Antinociceptive effect of peripheral segmental electrical stimulation in the rat.

We have investigated the effect of transcutaneous electrical stimulation, applied to the base of the tail, on the flexor withdrawal response of the rat, following immersion of the tail in water at 49 degrees C. In intact rats, electrical stimulation delayed the response to the controlled noxious stimulus, the delay depending on the duration of stimulation and on the frequency and pulse width of the stimulus. The prolongation in reaction time produced by stimulation at 100 Hz, 0.2 msec for 30 min at a voltage sufficient to cause slight fibrillation of the tail muscles, but no escape behaviour, was equal to that produced by 7.5 mg/kg of morphine. The specific narcotic antagonist naloxone (1 mg/kg) virtually abolished the effect of the electrical stimulation. After recovery from the operation, rats with complete spinal transection at the 10th or 11th thoracic vertebra exhibited a flexor withdrawal response to the noxious stimulus behaviourally simpler and of shorter latency than that exhibited by the intact animals.
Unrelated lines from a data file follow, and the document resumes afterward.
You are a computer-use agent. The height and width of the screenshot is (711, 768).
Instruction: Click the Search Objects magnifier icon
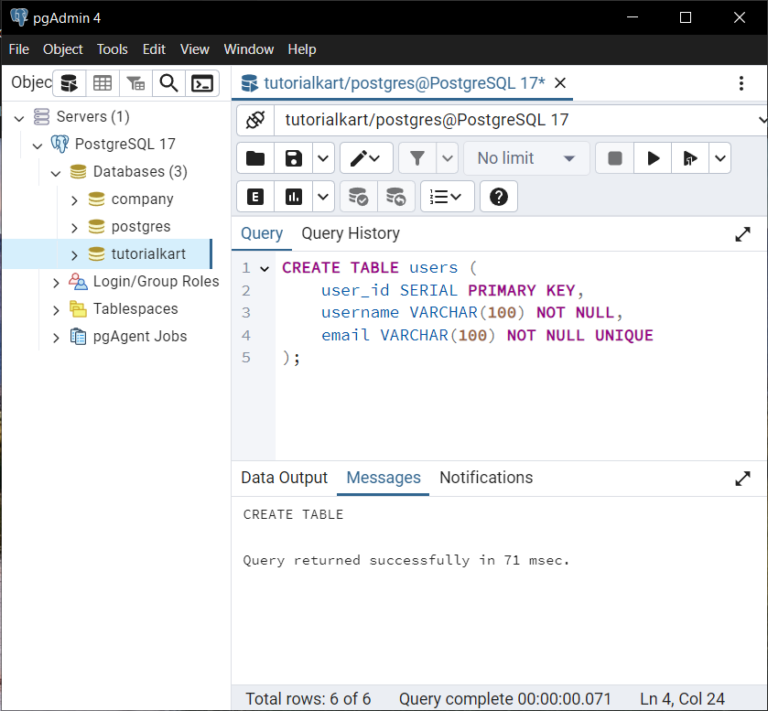pyautogui.click(x=169, y=83)
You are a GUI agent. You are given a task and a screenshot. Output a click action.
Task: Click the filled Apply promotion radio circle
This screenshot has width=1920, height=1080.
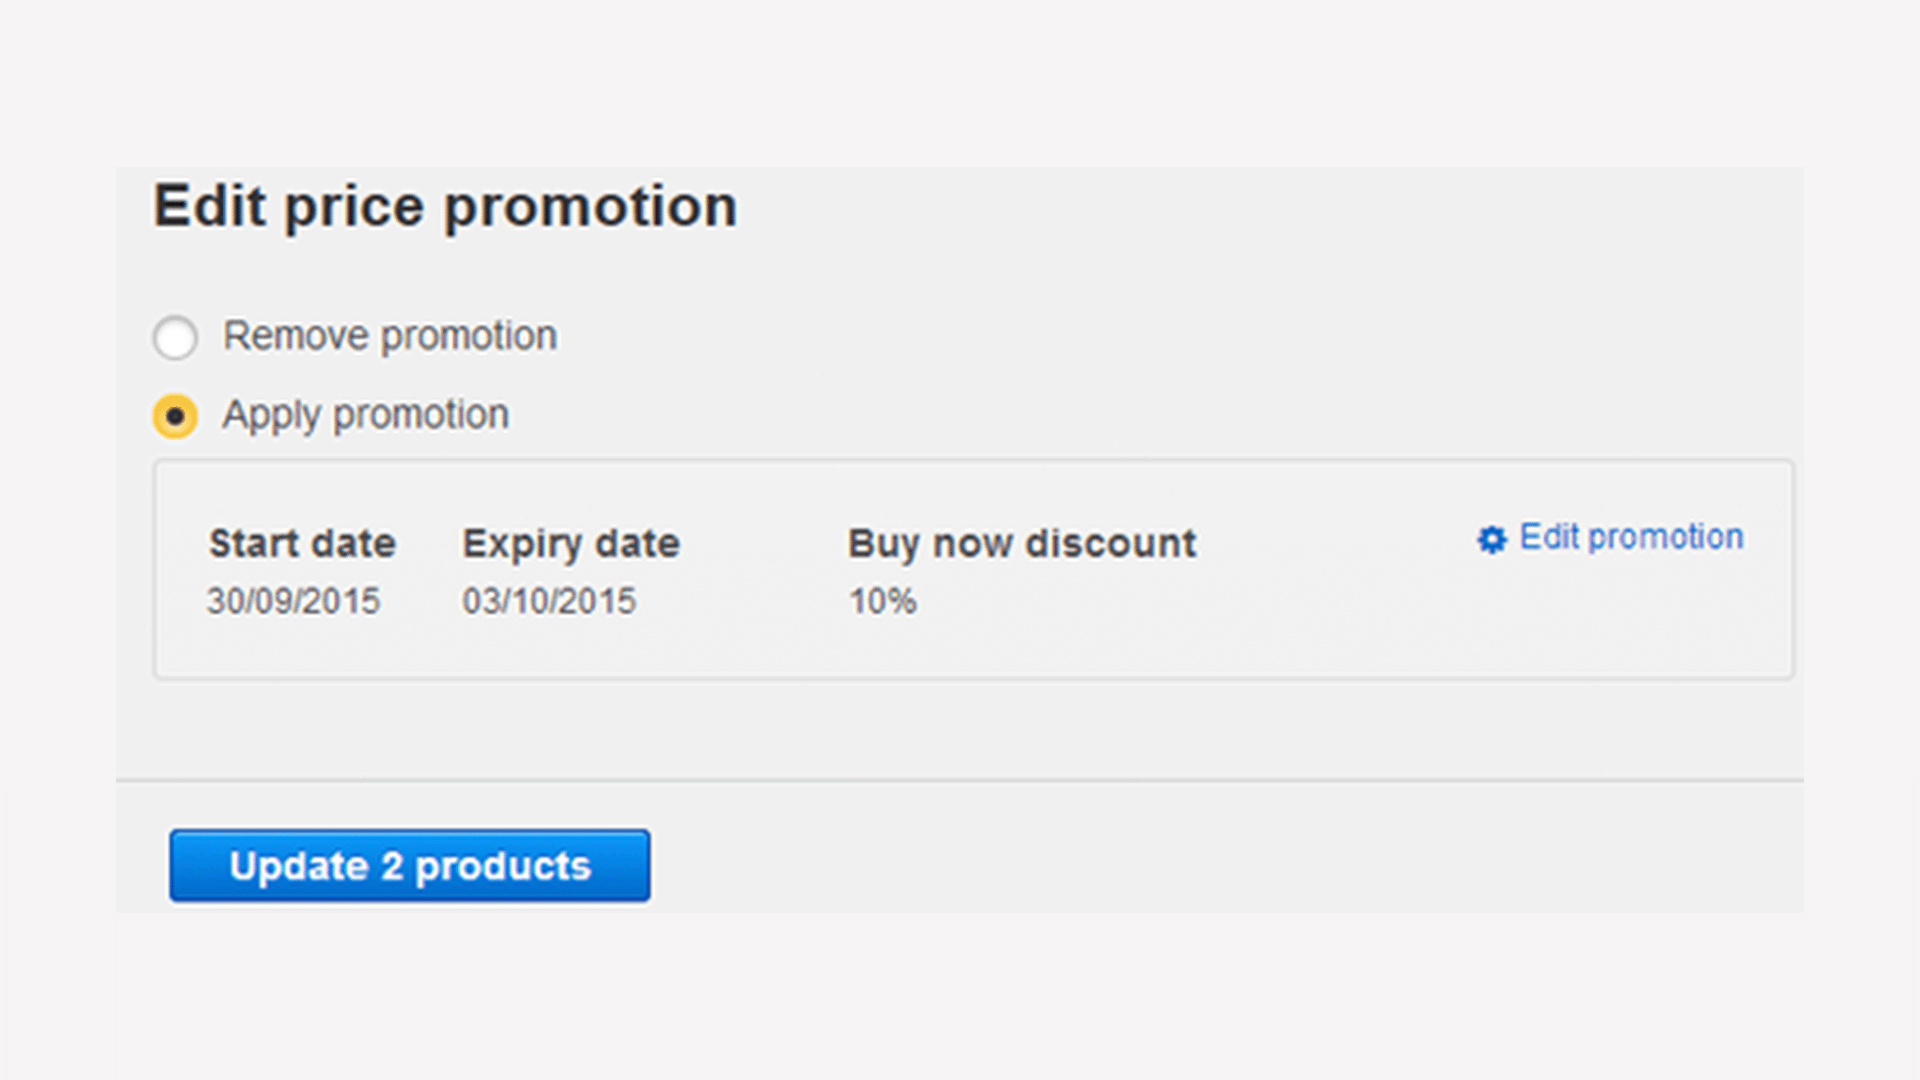tap(175, 415)
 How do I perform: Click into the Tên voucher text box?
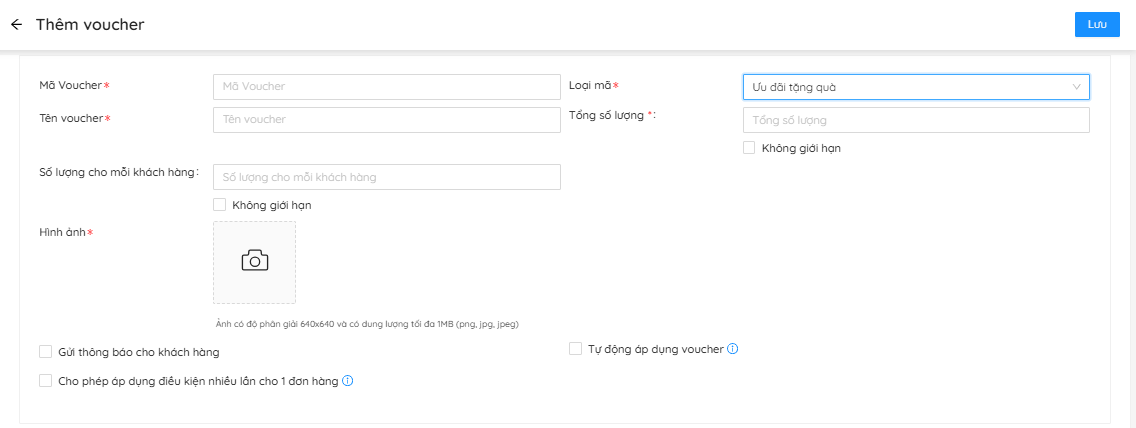tap(386, 120)
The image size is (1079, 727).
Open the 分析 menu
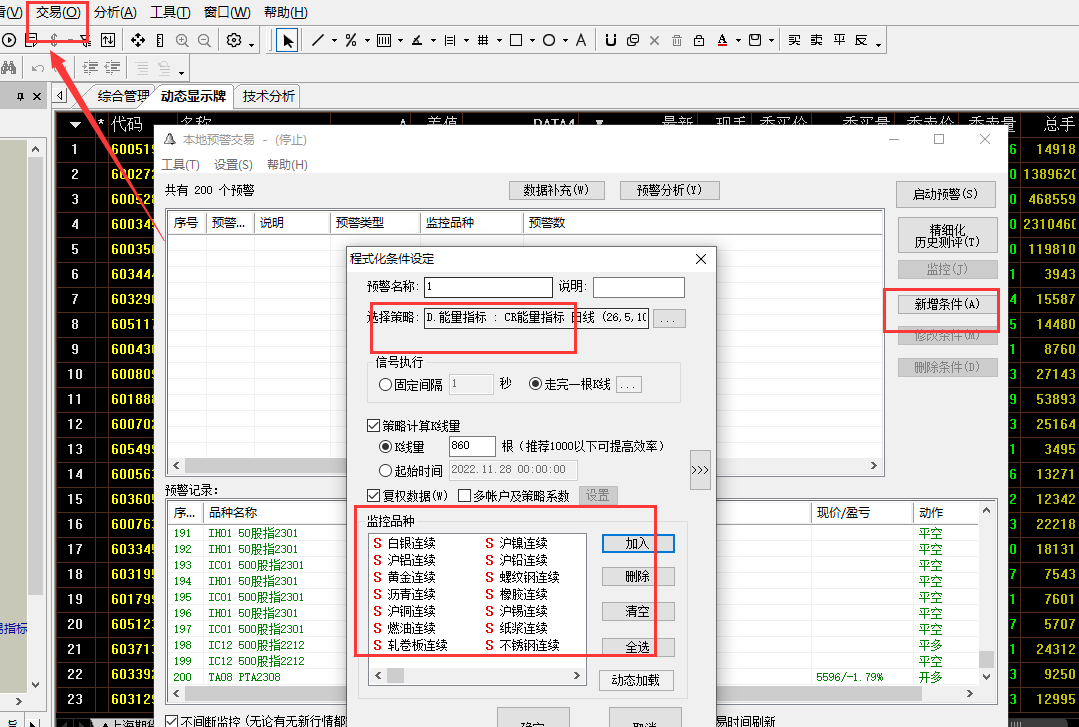pyautogui.click(x=115, y=12)
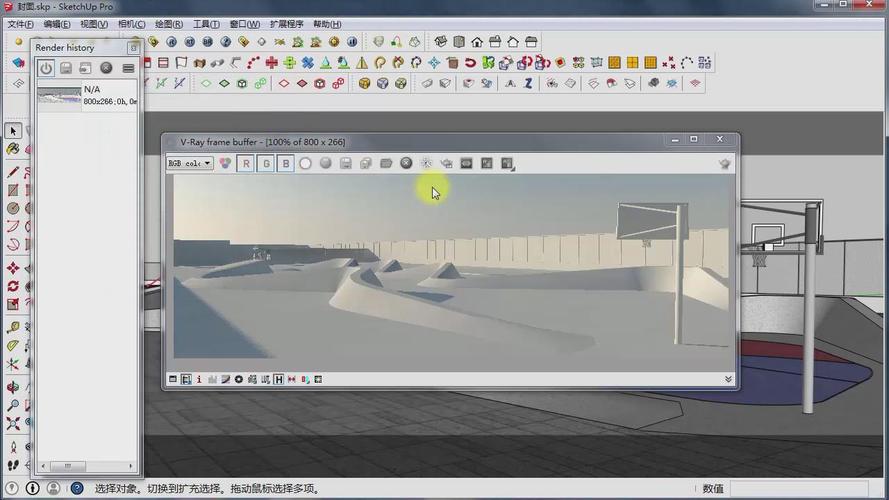
Task: Open the 相机(C) menu
Action: coord(131,24)
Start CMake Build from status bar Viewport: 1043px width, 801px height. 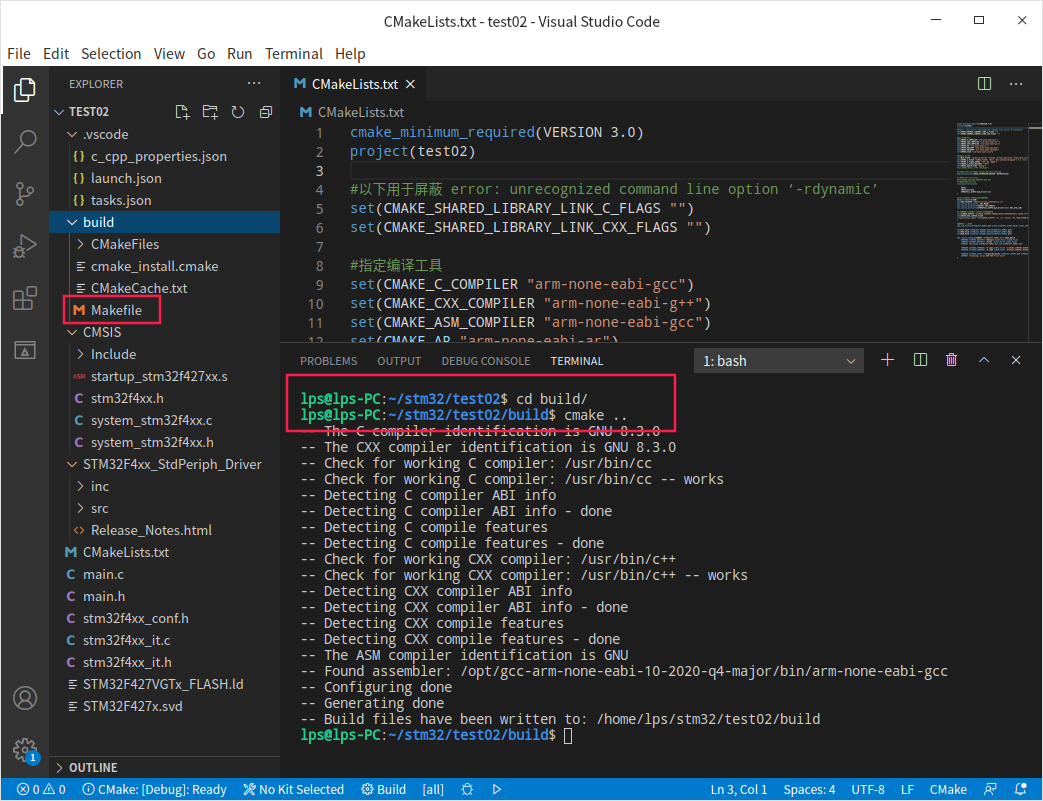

Peripheral electrical stimulation again delayed the response, and naloxone prevented the delay, but the antinociceptive action of the stimulation was quantitatively less than that observed in intact animals. Morphine also had a correspondingly reduced effect in the spinal animals. Depletion of 5-hydroxytryptamine levels by systemic pretreatment with parachlorphenylalanine significantly diminished the effect of both electrical stimulation and morphine administration in intact rats, but not in spinal rats. Our results support the concept that peripheral electrical stimulation excites naloxone-dependent antinociceptive mechanisms at both spinal and supraspinal levels. The supraspinal mechanism, but not the spinal mechanism, is associated with 5-hydroxytryptamine.